* _Tarea 1_: Reproduce el pasaje del texto sobre los monasterios femeninos gallegos que comienza en las palabras "La Baja Edad" y termina tras "benedictinas y cistercienses.", sustituyendo "la peste" por "la epidemia".
* _Tarea 2_: Indica si cada afirmación concuerda con el texto sobre los monasterios femeninos gallegos y responde sí o no, citando las palabras del texto que lo deciden: (a) La abadesa de Trives siguió al frente de su monasterio con el apoyo de la aristocracia. (b) La prioresa de Negradas murió en 1463. (c) La reforma observante mandó reunir a las monjas en San Vicente do Pino.
* _Tarea 3_: Continúa el texto sobre los monasterios femeninos gallegos a partir de su final.

* _Texto de referencia_:

Y aunque las abadesas debían ser ratificadas por el obispo y existía cierta dependencia o supervisión por parte de un monasterio masculino, en la práctica esta relación era bastante flexible y las comunidades femeninas tenían la misma independencia en el día a día que sus homólogas masculinas. “Chouzán, por exemplo, depende de Oseira, pero cando a casa nai pasa a ser cisterciense as monxas seguen as ser bieitas”, pone como ejemplo.

Se opusieron a la reforma observante y huyeron de la reclusión en Antealtares

La Baja Edad Media supone un periodo hostil y de decadencia para todos los monasterios debido a la crisis demográfica originada por la peste, el descenso de la producción agraria, los abusos señoriales y la llegada de las órdenes mendicantes, que conllevan un descenso de vocaciones y donaciones a favor de benedictinas y cistercienses.

A esta situación se unen la escasa o nula observación de los preceptos religiosos y una mala gestión de los bienes. Y la reforma observante, más estricta con los monasterios femeninos, ordenó reunir a todas las monjas bajo un sistema de reclusión en San Paio de Antealtares (Santiago) que rompía totalmente con la vida que habían llevado hasta entonces de contacto con el mundo exterior.

“É certo que no século XV a vivencia da orde era máis ben escasa, pero a visión sobre as monxas era máis pexorativa, máis crítica. Nos documentos consta que o abade de San Vicente do Pino, en Monforte, era analfabeto, vividor, que tiña fillos e ía de festa en festa, pero cárganse máis as tintas no caso delas. As fontes regodéanse na vida privada da última abadesa de Albeos, que tiña tres amantes ao mesmo tempo e dous acabaron a navallazos”, relata.

La reforma generó una gran oposición y la abadesa de Trives, gracias al apoyo de la aristocracia, siguió al frente de su monasterio. También respaldadas por sus familias y la sociedad civil, otras superioras como las de Ramirás, Lobios o Cangas huyeron de Santiago, siendo tildadas de fugitivas y apóstatas en los documentos de la época, para volver a ponerse al frente de sus comunidades. Y posteriormente se comprometieron a clasurarlas definitivamente tras su muerte. La muerte de la prioresa de Negradas, en Vicedo, en 1453, cerró este proceso dejando Antealtares como único monasterio femenino benedictino en Galicia.

San Paio de Antealtarese, en Santiago.

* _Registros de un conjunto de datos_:
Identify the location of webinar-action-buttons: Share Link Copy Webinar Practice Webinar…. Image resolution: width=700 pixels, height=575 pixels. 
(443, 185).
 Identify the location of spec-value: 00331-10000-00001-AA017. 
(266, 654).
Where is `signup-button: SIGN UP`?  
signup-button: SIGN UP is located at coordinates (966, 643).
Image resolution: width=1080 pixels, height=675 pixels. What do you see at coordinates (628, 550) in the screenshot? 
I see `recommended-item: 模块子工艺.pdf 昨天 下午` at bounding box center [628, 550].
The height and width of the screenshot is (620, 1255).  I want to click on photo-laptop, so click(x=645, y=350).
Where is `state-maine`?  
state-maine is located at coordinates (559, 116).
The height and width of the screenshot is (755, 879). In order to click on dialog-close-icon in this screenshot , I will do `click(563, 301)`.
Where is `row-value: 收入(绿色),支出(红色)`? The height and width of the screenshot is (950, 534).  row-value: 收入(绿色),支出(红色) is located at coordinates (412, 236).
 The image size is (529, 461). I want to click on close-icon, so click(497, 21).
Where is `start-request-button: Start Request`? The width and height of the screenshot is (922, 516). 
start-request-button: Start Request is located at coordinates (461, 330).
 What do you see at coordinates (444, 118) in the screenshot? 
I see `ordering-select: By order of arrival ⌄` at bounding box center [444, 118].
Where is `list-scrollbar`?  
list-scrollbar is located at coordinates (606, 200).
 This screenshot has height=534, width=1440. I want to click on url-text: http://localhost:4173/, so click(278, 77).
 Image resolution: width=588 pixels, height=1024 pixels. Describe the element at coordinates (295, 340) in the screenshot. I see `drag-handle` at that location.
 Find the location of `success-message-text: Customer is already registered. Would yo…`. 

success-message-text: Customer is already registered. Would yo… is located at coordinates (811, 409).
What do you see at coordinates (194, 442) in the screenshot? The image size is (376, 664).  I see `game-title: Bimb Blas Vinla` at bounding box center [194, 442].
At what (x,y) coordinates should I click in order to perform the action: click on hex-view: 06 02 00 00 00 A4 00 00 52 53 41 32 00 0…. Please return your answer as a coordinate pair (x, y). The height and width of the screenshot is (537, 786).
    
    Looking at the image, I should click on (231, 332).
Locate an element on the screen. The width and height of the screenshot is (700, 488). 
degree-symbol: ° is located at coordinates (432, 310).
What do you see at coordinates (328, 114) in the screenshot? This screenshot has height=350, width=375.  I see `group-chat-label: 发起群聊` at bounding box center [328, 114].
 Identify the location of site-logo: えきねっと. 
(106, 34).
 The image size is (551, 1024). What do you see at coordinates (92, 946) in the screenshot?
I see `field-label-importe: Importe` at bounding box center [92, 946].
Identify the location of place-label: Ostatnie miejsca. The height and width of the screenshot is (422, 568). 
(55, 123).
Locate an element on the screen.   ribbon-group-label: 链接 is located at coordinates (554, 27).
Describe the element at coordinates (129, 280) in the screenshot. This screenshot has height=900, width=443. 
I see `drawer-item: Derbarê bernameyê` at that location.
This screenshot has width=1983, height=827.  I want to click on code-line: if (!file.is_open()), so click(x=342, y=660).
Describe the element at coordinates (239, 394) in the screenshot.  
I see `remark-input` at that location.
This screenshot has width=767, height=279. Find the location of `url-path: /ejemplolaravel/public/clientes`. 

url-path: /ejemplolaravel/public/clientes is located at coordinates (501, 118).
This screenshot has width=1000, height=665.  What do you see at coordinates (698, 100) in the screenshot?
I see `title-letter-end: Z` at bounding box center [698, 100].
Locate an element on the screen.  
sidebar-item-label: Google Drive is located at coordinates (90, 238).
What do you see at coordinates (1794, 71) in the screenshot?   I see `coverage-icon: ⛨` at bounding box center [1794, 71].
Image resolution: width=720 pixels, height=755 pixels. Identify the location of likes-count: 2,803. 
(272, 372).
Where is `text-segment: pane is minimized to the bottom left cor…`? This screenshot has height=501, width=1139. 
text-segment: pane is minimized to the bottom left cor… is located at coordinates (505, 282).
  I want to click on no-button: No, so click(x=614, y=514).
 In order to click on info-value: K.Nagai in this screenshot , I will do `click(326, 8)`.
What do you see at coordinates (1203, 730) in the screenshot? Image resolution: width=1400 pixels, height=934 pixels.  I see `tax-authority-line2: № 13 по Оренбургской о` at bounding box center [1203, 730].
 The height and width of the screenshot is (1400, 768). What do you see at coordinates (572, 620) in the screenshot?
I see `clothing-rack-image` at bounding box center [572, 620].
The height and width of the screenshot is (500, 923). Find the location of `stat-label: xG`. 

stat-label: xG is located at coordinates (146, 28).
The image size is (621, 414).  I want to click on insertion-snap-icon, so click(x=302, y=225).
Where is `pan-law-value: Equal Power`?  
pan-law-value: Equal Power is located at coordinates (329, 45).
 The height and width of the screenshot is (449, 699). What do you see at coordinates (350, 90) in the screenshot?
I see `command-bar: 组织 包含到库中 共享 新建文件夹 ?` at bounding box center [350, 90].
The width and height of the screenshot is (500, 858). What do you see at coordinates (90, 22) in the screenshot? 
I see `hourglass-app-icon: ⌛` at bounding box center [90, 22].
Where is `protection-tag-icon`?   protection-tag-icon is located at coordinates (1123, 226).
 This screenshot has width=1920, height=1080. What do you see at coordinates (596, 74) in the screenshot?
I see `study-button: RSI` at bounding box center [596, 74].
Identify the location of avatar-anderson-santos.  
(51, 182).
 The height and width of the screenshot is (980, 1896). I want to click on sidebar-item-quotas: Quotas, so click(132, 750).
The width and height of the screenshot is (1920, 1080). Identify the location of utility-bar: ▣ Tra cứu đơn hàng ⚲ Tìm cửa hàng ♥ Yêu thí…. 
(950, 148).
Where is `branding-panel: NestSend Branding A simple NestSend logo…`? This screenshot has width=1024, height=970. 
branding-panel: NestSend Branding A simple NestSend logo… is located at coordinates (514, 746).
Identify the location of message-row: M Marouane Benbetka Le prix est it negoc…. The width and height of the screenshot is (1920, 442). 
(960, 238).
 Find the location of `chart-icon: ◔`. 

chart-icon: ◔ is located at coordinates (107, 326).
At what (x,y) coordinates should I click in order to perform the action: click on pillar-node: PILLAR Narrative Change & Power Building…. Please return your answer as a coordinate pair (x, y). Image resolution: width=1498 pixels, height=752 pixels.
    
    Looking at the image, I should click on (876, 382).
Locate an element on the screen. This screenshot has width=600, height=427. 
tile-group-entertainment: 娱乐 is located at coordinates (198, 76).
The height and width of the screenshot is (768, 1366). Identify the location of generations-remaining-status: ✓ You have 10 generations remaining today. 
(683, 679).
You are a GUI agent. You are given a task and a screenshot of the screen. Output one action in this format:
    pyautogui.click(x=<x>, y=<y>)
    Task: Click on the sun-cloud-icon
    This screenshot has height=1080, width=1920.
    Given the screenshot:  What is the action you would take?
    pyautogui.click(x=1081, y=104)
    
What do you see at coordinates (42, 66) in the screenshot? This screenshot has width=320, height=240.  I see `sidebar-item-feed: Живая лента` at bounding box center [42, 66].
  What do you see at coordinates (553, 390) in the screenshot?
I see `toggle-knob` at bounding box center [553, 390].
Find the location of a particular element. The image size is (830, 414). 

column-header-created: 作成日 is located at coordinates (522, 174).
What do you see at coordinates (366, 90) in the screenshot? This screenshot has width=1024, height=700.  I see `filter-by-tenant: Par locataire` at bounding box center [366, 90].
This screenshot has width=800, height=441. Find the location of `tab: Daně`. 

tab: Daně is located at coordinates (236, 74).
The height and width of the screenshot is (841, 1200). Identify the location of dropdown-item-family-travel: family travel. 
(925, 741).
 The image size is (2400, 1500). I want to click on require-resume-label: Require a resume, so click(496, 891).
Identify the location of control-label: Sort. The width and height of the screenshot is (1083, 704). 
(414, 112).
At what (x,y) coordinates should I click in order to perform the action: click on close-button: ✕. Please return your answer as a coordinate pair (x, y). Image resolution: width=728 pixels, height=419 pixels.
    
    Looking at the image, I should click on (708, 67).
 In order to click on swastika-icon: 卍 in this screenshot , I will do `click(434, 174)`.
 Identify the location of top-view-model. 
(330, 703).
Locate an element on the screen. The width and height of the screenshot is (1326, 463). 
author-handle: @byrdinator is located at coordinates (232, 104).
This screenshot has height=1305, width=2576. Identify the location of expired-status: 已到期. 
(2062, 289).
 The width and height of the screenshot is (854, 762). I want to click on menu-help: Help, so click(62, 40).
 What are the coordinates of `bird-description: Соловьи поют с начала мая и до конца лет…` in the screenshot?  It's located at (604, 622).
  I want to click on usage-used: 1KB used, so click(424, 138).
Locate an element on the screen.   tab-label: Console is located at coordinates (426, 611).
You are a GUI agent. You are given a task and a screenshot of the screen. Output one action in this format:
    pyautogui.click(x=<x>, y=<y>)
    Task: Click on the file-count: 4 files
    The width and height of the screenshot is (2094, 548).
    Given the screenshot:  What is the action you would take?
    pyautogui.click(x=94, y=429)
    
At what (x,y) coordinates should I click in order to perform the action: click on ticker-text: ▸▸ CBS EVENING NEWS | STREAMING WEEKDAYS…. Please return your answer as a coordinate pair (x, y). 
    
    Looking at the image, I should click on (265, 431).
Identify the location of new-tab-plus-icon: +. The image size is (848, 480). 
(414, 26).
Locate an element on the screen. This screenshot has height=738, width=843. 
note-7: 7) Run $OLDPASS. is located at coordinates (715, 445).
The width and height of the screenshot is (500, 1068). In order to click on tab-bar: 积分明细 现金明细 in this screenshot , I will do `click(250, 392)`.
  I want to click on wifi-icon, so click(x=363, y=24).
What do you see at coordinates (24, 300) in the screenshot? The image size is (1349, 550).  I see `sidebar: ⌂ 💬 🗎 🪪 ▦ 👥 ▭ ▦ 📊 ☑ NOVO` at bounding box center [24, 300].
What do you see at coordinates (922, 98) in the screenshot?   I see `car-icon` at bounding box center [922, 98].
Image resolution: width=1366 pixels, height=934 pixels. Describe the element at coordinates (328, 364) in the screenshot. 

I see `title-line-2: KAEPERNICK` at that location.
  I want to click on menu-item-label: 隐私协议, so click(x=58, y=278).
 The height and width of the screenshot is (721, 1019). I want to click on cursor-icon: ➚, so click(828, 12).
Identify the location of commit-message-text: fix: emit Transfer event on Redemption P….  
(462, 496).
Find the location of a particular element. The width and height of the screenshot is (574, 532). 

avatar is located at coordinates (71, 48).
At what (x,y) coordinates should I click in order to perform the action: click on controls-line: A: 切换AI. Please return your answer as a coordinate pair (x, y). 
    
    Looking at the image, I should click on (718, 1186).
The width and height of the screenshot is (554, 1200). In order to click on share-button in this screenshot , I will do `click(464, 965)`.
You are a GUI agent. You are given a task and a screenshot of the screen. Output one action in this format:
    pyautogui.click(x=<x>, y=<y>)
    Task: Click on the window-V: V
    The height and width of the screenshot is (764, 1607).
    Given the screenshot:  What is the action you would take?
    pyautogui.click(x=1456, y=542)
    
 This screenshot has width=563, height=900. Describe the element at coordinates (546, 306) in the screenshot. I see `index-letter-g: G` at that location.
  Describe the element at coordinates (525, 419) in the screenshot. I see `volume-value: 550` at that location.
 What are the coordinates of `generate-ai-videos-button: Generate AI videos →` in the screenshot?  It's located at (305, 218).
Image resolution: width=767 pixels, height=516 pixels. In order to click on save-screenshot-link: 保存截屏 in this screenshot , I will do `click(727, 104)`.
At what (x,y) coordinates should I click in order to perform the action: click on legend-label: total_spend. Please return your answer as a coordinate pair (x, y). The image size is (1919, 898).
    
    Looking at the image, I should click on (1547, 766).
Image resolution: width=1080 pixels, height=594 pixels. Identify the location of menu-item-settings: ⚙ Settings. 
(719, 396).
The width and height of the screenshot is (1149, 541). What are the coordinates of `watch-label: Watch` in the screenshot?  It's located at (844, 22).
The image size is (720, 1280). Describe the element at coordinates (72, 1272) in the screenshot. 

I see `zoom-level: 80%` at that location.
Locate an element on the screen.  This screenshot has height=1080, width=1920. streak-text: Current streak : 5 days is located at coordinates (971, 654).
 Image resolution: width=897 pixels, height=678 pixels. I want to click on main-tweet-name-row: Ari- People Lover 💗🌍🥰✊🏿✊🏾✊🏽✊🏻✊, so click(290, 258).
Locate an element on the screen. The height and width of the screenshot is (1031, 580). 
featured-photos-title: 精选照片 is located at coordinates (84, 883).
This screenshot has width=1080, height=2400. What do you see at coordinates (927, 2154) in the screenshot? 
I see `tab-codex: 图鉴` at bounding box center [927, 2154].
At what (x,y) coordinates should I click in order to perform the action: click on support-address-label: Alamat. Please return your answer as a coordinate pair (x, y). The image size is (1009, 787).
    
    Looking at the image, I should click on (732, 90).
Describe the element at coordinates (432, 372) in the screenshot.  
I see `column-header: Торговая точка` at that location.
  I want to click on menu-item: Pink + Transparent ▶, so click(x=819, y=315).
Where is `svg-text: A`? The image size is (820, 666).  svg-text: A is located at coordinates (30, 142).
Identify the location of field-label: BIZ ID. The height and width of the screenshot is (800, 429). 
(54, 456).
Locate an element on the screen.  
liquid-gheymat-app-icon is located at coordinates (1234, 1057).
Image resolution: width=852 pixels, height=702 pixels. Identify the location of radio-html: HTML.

* _Respuesta 1_:
La Baja Edad Media supone un periodo hostil y de decadencia para todos los monasterios debido a la crisis demográfica originada por la epidemia, el descenso de la producción agraria, los abusos señoriales y la llegada de las órdenes mendicantes, que conllevan un descenso de vocaciones y donaciones a favor de benedictinas y cistercienses.

* _Respuesta 2_:
(a) Sí: "la abadesa de Trives, gracias al apoyo de la aristocracia, siguió al frente de su monasterio".
(b) No: "La muerte de la prioresa de Negradas, en Vicedo, en 1453".
(c) No: "ordenó reunir a todas las monjas bajo un sistema de reclusión en San Paio de Antealtares (Santiago)".

* _Respuesta 3_:
San Paio de Antealtarese, en Santiago. / Per Rueda

Las fundaciones efímeras o casas de monjas, un fenómeno único de Galicia

La extensa y detallada investigación del arqueólogo Víctor Rodríguez Muñiz, que ya ha originado varios artículos, ha revelado la existencia de un fenómeno peculiar del que no ha encontrado ningún paralelismo fuera de Galicia. Lo denomina fundaciones efímeras o casas de monjas porque no son propiamente monasterios, carecen de superiora o estructura interna y, en este caso, sí dependen plenamente de comunidades masculinas que administran sus bienes y necesidades religiosas.

“Son retiros estritos de donas da alta aristocracia vinculadas aos Traba, a familia máis poderosa na Galicia do momento. Unha das promotoras foi Urraca Henriques, infanta de Portugal, que se retirou no mosteiro de Nogueirosa que ela mesma fundara como masculino e do que expulsou os monxes”, revela. “E ademais nos documentos figura a intención expresa de que estas fundacións efémeras desapareceran á morte das súas fundadoras. O único caso no que non acontece isto é o de Santa María de Meira, en Castro de Rei, que acaba sendo un priorado cisterciense porque se saltan esa cláusula”, añade.

La investigación también aborda la existencia de comunidades de curas en los monasterios de origen altomedieval, que toman parte en las decisiones de las casas y reciben una parte correspondiente de las rentas, aunque siempre están bajo la autoridad de la abadesa o superiora.

Los fundadores o herederos de monasterios recuperados ejercían un patronato laico, que se materializaba en cierta influencia sobre la vida secular, por ejemplo, en la administración de bienes. Y en el caso de Ferreira do Pantón, su fundadora dona Fronille estableció la transmisión de estos derechos por vía exclusivamente matrilineal.